The Worst Bug Ever—Randomly Losing Your Best Players
By Ron Little
Imagine discovering a serious bug in production immediately after releasing your game. Imagine this bug hurts only your paying customers. Imagine it freezes the game immediately after players complete an in-app purchase. Imagine that when the player restarts, the game freezes during start-up. Imagine the player can never get unstuck and has to uninstall the game. Imagine your app is currently featured on the Apple Store. This is a story of such a bug, the worst bug I have ever dealt with in 30 years of programming. This is a story of how we tracked it down and worked with Unity to fix it.
In the 24 hours after going live with Adventure Chef: Merge Explorer for iOS, we started seeing a large number of our players encountering freezes during start-up of our game. We use Bugsnag’s excellent app stability monitoring library and dashboard. There was a set of callstacks pointing to Unity’s In App Purchasing (IAP) package. Apparently, this popular Unity library was causing our app to be unresponsive for over two seconds, which triggered the operating system to force quit our app. It appeared that this Unity code was simply parsing an iOS receipt, a bit of text in memory, to determine what the player had bought.
What could be causing Unity IAP 4.1.1 to take more than two seconds just to parse a chunk of text in memory?
There was an extreme sense of urgency. I won’t call it a panic, but urgent messages were being sent on Slack. My manager texted my phone for the first time in six years:
As the engineer most responsible for our low-level IAP support within the game, I was most knowledgeable about what was going on and I felt the weight of this responsibility. I won’t call it a panic, but yeah, this was stressful for sure.
At first, I just tried to get a handle on what was happening. Initially, we thought it was affecting 10% of our iOS players. After more careful examination, we realized it was about 1.4%. So many callstacks (what the program was doing at the time of the error) were different. Many of them indicated that memory was being allocated. Was there some kind of C# memory problem?

### Stated goal 1
In the article about the in-app purchase freeze bug, what share of iOS players did the team conclude was affected after a closer look?
### Stated goal 2
Pick up the article about the in-app purchase freeze bug right after its last sentence, and carry on with the account of how the bug was tracked down.

### Collected material
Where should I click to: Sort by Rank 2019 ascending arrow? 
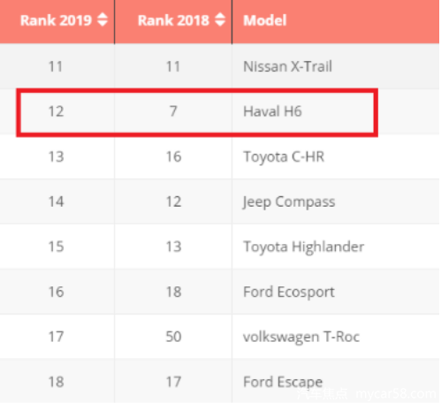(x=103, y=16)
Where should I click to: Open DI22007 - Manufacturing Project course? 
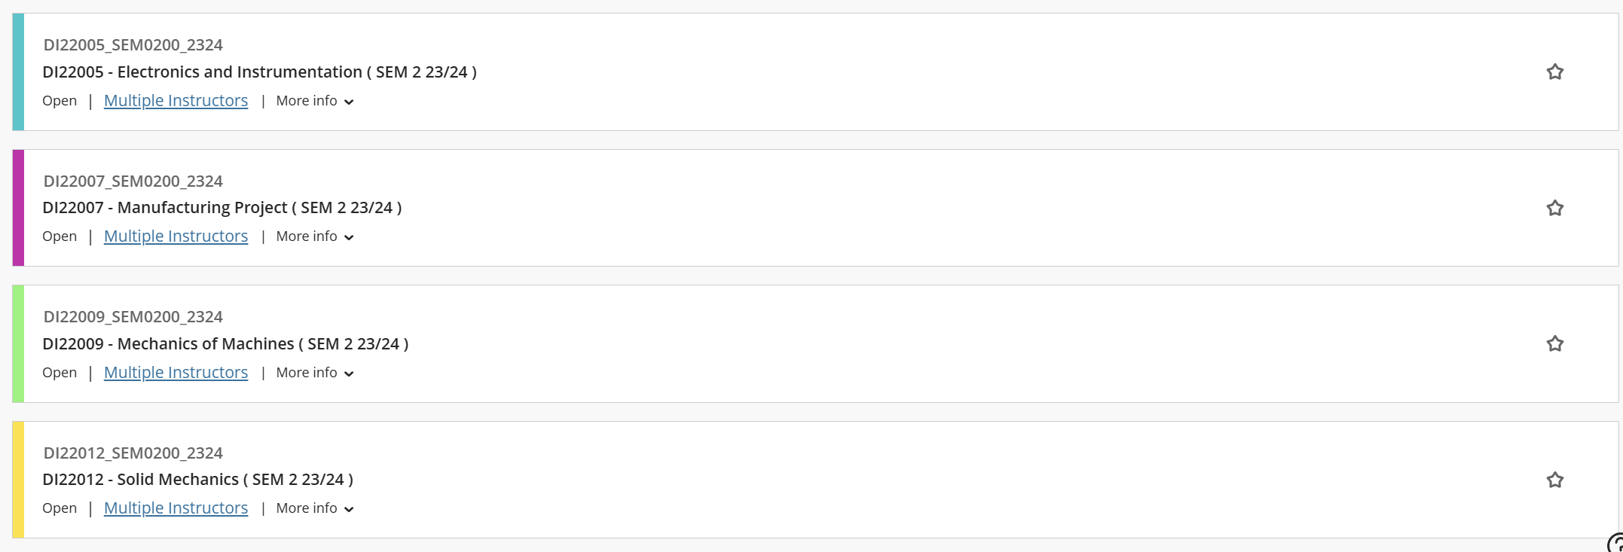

### Right answer 1
About 1.4%.

### Right answer 2
But all of these callstacks were within Unity IAP’s code that seemed to be parsing Apple receipts, based on the method names. So, my theory was that we were seeing an infinite loop where some kind of tree structure was being parsed but wasn’t finishing, and the wide variety of callstacks just happened to show where the operating system killed our app. I gathered relevant information and filed the highest priority bug report possible with Unity.
The Workaround — Reverting to a Better Bug
After talking with teammates, someone pointed out that this bug didn’t occur in the previous beta release of our game which used Unity IAP 3.2.3. Well, the reason we upgraded was to improve a “No Products Available” error where the player would be randomly prevented from doing in-app purchases on Android, but they could at least restart the game and likely succeed. But this “iOS app hang” bug was unimaginably worse, so it was an easy decision to revert to an earlier version of Unity IAP. So, at that point we at least had a work-around. We reverted from Unity IAP 4.1.1 to 3.2.3 and did overnight offshore testing and then submitted the fixed version to Apple.
Since Pocket Gems has a contract with Unity, we get first-rate customer service. Customer support got back to us within an hour and the IAP team was alerted shortly after that. Then, they said they could reproduce a freeze as well. Wow, that was fast!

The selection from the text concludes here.